» PROBLEM DETAILS
Output each entry in full so that the result matches the data exactly.

» DATASET EXCERPTS
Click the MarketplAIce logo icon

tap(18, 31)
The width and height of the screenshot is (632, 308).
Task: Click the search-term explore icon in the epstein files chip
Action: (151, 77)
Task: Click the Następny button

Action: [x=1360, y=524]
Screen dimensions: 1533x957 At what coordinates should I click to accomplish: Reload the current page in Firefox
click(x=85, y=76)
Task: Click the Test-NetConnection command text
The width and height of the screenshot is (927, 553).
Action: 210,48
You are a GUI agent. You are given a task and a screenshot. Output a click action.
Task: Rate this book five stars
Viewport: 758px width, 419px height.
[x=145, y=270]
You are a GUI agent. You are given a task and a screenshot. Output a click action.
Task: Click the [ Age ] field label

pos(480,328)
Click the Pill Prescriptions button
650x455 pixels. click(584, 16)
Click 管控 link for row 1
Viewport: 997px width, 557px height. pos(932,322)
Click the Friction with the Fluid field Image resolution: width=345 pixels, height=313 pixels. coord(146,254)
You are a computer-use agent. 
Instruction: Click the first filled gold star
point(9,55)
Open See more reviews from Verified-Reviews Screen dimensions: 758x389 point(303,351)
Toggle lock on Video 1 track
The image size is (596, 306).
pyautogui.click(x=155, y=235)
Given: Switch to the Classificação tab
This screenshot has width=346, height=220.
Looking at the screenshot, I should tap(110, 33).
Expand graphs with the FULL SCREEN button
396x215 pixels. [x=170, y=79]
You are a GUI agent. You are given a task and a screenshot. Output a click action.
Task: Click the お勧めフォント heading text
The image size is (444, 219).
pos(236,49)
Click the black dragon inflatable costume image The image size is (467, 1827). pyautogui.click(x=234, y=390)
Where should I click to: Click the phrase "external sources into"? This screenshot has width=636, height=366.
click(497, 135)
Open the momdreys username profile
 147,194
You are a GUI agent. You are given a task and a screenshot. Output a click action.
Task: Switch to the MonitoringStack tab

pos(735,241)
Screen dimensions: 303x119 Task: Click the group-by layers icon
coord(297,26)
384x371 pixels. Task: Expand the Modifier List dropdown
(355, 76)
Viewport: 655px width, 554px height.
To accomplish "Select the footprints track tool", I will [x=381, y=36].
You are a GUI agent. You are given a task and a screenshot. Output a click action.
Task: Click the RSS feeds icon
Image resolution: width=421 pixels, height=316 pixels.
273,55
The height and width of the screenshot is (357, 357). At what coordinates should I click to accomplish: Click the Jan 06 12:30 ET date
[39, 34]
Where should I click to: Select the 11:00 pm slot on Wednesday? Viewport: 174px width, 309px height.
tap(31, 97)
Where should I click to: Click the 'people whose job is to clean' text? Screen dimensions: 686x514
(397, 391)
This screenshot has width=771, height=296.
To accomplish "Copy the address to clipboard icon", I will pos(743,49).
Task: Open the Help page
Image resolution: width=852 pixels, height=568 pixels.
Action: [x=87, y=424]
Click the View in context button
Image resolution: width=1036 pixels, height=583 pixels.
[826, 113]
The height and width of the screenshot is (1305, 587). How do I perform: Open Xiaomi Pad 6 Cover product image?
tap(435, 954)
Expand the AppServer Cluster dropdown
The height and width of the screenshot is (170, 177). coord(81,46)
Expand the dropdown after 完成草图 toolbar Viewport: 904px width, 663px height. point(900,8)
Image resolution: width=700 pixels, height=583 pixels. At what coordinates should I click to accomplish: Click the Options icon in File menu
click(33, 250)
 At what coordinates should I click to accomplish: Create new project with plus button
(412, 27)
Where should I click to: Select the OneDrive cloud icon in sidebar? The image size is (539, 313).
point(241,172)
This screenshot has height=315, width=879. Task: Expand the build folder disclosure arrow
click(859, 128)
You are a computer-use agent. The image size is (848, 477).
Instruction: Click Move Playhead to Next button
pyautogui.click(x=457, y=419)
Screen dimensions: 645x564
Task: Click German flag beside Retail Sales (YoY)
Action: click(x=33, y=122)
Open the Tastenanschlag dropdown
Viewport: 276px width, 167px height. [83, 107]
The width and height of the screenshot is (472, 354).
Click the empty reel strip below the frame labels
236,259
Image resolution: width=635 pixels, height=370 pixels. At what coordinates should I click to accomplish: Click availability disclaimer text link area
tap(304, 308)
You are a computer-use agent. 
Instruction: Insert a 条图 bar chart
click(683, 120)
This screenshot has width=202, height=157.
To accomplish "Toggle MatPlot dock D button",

» YOUR SOLUTION
Click the MarketplAIce logo icon

tap(18, 31)
The width and height of the screenshot is (632, 308).
Task: Click the search-term explore icon in the epstein files chip
Action: (151, 77)
Task: Click the Następny button

Action: [x=1360, y=524]
Screen dimensions: 1533x957 At what coordinates should I click to accomplish: Reload the current page in Firefox
click(x=85, y=76)
Task: Click the Test-NetConnection command text
The width and height of the screenshot is (927, 553).
Action: 210,48
You are a GUI agent. You are given a task and a screenshot. Output a click action.
Task: Rate this book five stars
Viewport: 758px width, 419px height.
[x=145, y=270]
You are a GUI agent. You are given a task and a screenshot. Output a click action.
Task: Click the [ Age ] field label

pos(480,328)
Click the Pill Prescriptions button
650x455 pixels. click(584, 16)
Click 管控 link for row 1
Viewport: 997px width, 557px height. pos(932,322)
Click the Friction with the Fluid field Image resolution: width=345 pixels, height=313 pixels. coord(146,254)
You are a computer-use agent. 
Instruction: Click the first filled gold star
point(9,55)
Open See more reviews from Verified-Reviews Screen dimensions: 758x389 point(303,351)
Toggle lock on Video 1 track
The image size is (596, 306).
pyautogui.click(x=155, y=235)
Given: Switch to the Classificação tab
This screenshot has width=346, height=220.
Looking at the screenshot, I should tap(110, 33).
Expand graphs with the FULL SCREEN button
396x215 pixels. [x=170, y=79]
You are a GUI agent. You are given a task and a screenshot. Output a click action.
Task: Click the お勧めフォント heading text
The image size is (444, 219).
pos(236,49)
Click the black dragon inflatable costume image The image size is (467, 1827). pyautogui.click(x=234, y=390)
Where should I click to: Click the phrase "external sources into"? This screenshot has width=636, height=366.
click(497, 135)
Open the momdreys username profile
 147,194
You are a GUI agent. You are given a task and a screenshot. Output a click action.
Task: Switch to the MonitoringStack tab

pos(735,241)
Screen dimensions: 303x119 Task: Click the group-by layers icon
coord(297,26)
384x371 pixels. Task: Expand the Modifier List dropdown
(355, 76)
Viewport: 655px width, 554px height.
To accomplish "Select the footprints track tool", I will [x=381, y=36].
You are a GUI agent. You are given a task and a screenshot. Output a click action.
Task: Click the RSS feeds icon
Image resolution: width=421 pixels, height=316 pixels.
273,55
The height and width of the screenshot is (357, 357). At what coordinates should I click to accomplish: Click the Jan 06 12:30 ET date
[39, 34]
Where should I click to: Select the 11:00 pm slot on Wednesday? Viewport: 174px width, 309px height.
tap(31, 97)
Where should I click to: Click the 'people whose job is to clean' text? Screen dimensions: 686x514
(397, 391)
This screenshot has width=771, height=296.
To accomplish "Copy the address to clipboard icon", I will pos(743,49).
Task: Open the Help page
Image resolution: width=852 pixels, height=568 pixels.
Action: [x=87, y=424]
Click the View in context button
Image resolution: width=1036 pixels, height=583 pixels.
[826, 113]
The height and width of the screenshot is (1305, 587). How do I perform: Open Xiaomi Pad 6 Cover product image?
tap(435, 954)
Expand the AppServer Cluster dropdown
The height and width of the screenshot is (170, 177). coord(81,46)
Expand the dropdown after 完成草图 toolbar Viewport: 904px width, 663px height. point(900,8)
Image resolution: width=700 pixels, height=583 pixels. At what coordinates should I click to accomplish: Click the Options icon in File menu
click(33, 250)
 At what coordinates should I click to accomplish: Create new project with plus button
(412, 27)
Where should I click to: Select the OneDrive cloud icon in sidebar? The image size is (539, 313).
point(241,172)
This screenshot has height=315, width=879. Task: Expand the build folder disclosure arrow
click(859, 128)
You are a computer-use agent. The image size is (848, 477).
Instruction: Click Move Playhead to Next button
pyautogui.click(x=457, y=419)
Screen dimensions: 645x564
Task: Click German flag beside Retail Sales (YoY)
Action: click(x=33, y=122)
Open the Tastenanschlag dropdown
Viewport: 276px width, 167px height. [83, 107]
The width and height of the screenshot is (472, 354).
Click the empty reel strip below the frame labels
236,259
Image resolution: width=635 pixels, height=370 pixels. At what coordinates should I click to accomplish: Click availability disclaimer text link area
tap(304, 308)
You are a computer-use agent. 
Instruction: Insert a 条图 bar chart
click(683, 120)
This screenshot has width=202, height=157.
To accomplish "Toggle MatPlot dock D button",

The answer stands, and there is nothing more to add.